Fragilidade faz parte do envelhecer
“Estou num mundo que não é meu”. Esse é o pensamento que paira na cabeça de grande parte da população idosa, segundo a professora de psicologia da Pontifícia universidade Católica do Paraná (PUCPR), Shirley Valera Rialto Sesarino.
Ela explica que a fragilidade que expõe os idosos à criminalidade faz parte do processo de envelhecer. Segundo Shirley, ficar atemporâneo na terceira idade faz parte da vida.
A psicóloga esclarece que a dificuldade em assimilar processos de operações digitais é justificada pela evolução tecnologia, que impôs às pessoas um estilo de vida ao qual elas não estavam acostumadas.
“A evolução tecnológica do último século foi muito rápida, forçando as pessoas a absorverem uma quantidade maior de informações e de forma muito acelerada. Isso é complicado para pessoas
de mais idade”, diz Shirley.
Além dessa evolução fora do ritmo habitual da maioria das pessoas, some-se o fator de que, segundo Shirley, o “período de aprendizado” se dá durante a adolescência. “Para quem foi adolescente há mais de 60 ou 70 anos é de se aceitar a dificuldade em lidar com novas tecnologias”.
Para Shirley, a maioria das pessoas acreditam que o idoso é uma pessoa desatualizada por uma certa comodidade, porém “não tem a generosidade de perceber que a dificuldade de novos aprendizados faz parte da própria condição do envelhecer”.

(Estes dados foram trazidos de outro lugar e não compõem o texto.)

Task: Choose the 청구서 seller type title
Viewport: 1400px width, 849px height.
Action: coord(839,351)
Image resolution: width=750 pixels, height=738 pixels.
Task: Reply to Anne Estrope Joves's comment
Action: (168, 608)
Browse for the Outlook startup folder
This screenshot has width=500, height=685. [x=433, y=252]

A psicóloga esclarece que a falta de autonomia também contribui para a construção da situação de fragilidade a que o idoso se expõe. Segundo ela, quanto mais dependente de terceiros, mais o idoso fica à mercê dos criminosos.
“Quando a pessoa está desprovida de sua autonomia, que está diretamente ligada à condição de liberdade, mais ele ficará exposto à ação dos criminosos”, diz. Shirley orienta para que as pessoas não abram mão de sua autonomia, fator determinante para a sua própria segurança.

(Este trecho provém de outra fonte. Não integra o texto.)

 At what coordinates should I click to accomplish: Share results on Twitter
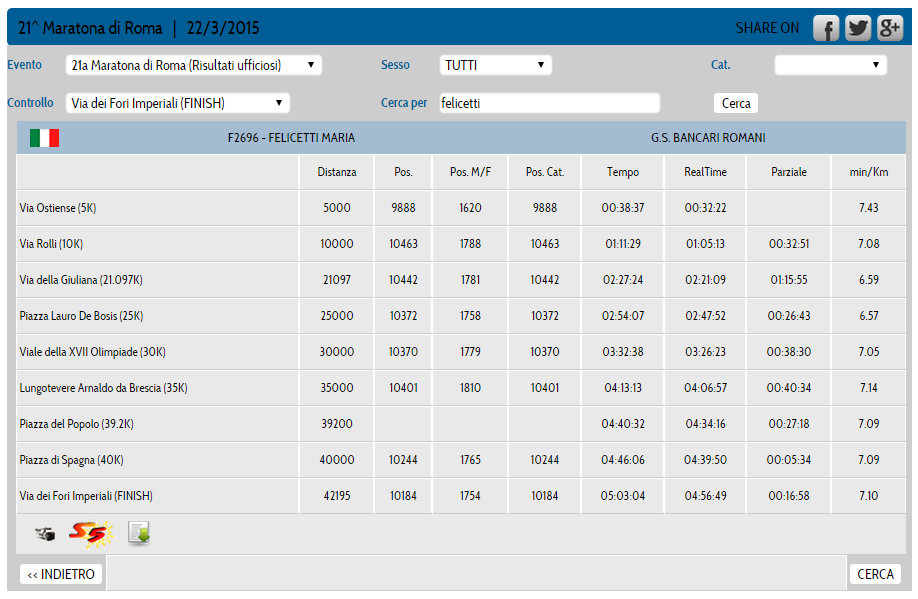click(858, 28)
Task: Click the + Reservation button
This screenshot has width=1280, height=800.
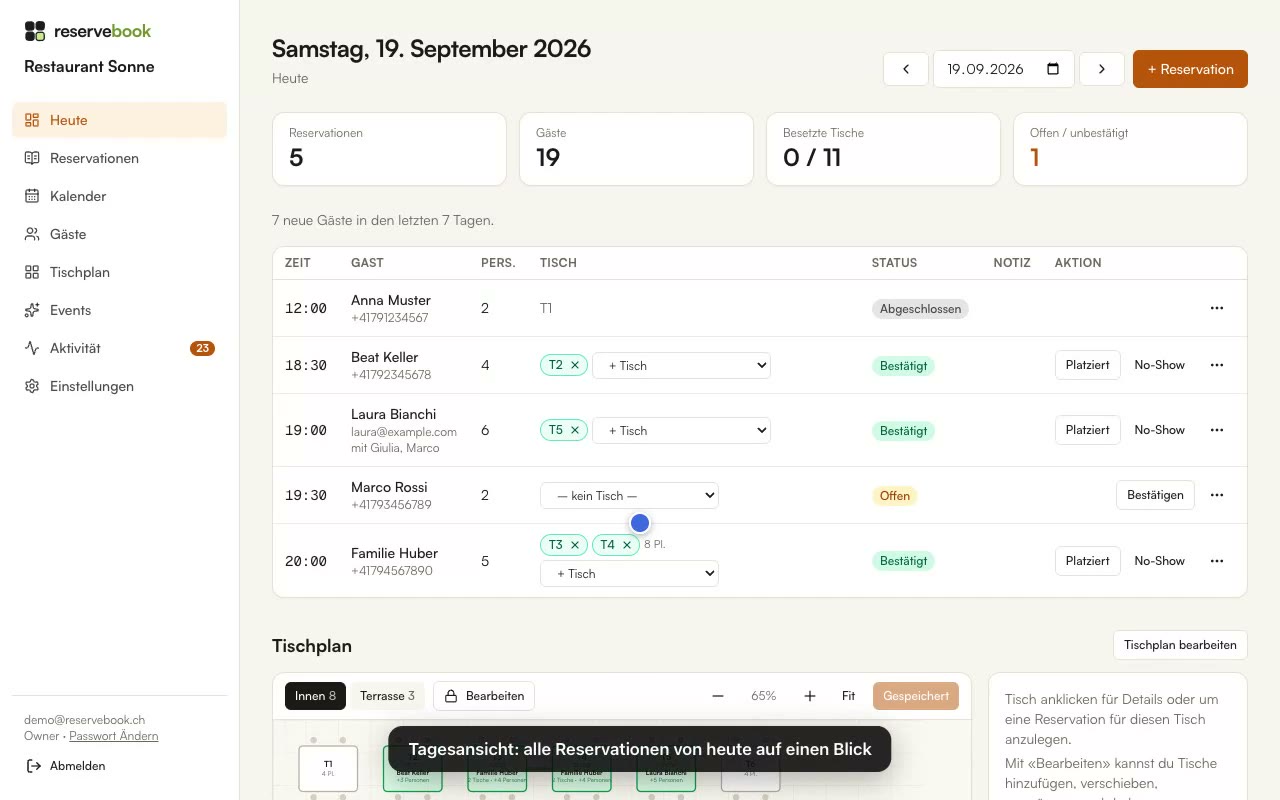Action: tap(1190, 69)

“É preciso desenvolver atividades de integração com o restante è da sociedade, como participar de grupos sociais. Isso pode ajudar a conservar a autonomia
e independência dos mais idosos”, conclui.
Saber usar a tecnologia ajuda na prevenção
O aposentado José Carlos Bueno, 76 anos, é o exemplo contrário ao perfil da grande maioria das pessoas de sua faixa etária. Ciente de suas limitações, Bueno conta que, além de ser independente de familiares, utiliza os cartões bancários para fazer compras e operações de banco.
Segundo ele, o cartão é um aparato seguro e que facilita o cumprimento de suas necessidades financeiras. “H,oje em dia, não é sensato andar com dinheiro pela rua”. No entanto, ele ressalta a necessidade de autoprevenção para garantir a segurança pessoal. “Tem que se cuidar porque cartão também é perigoso, se der mole, te pegam e fazem você mesmo digitar a sua senha.”
Bueno acredita que seu estilo de vida é que conserva sua disponibilidade para
aprender coisas novas, o que favorece a sua segurança. “Sou um camarada velho que não se considera velho, minha ficha não caiu ainda”, diz.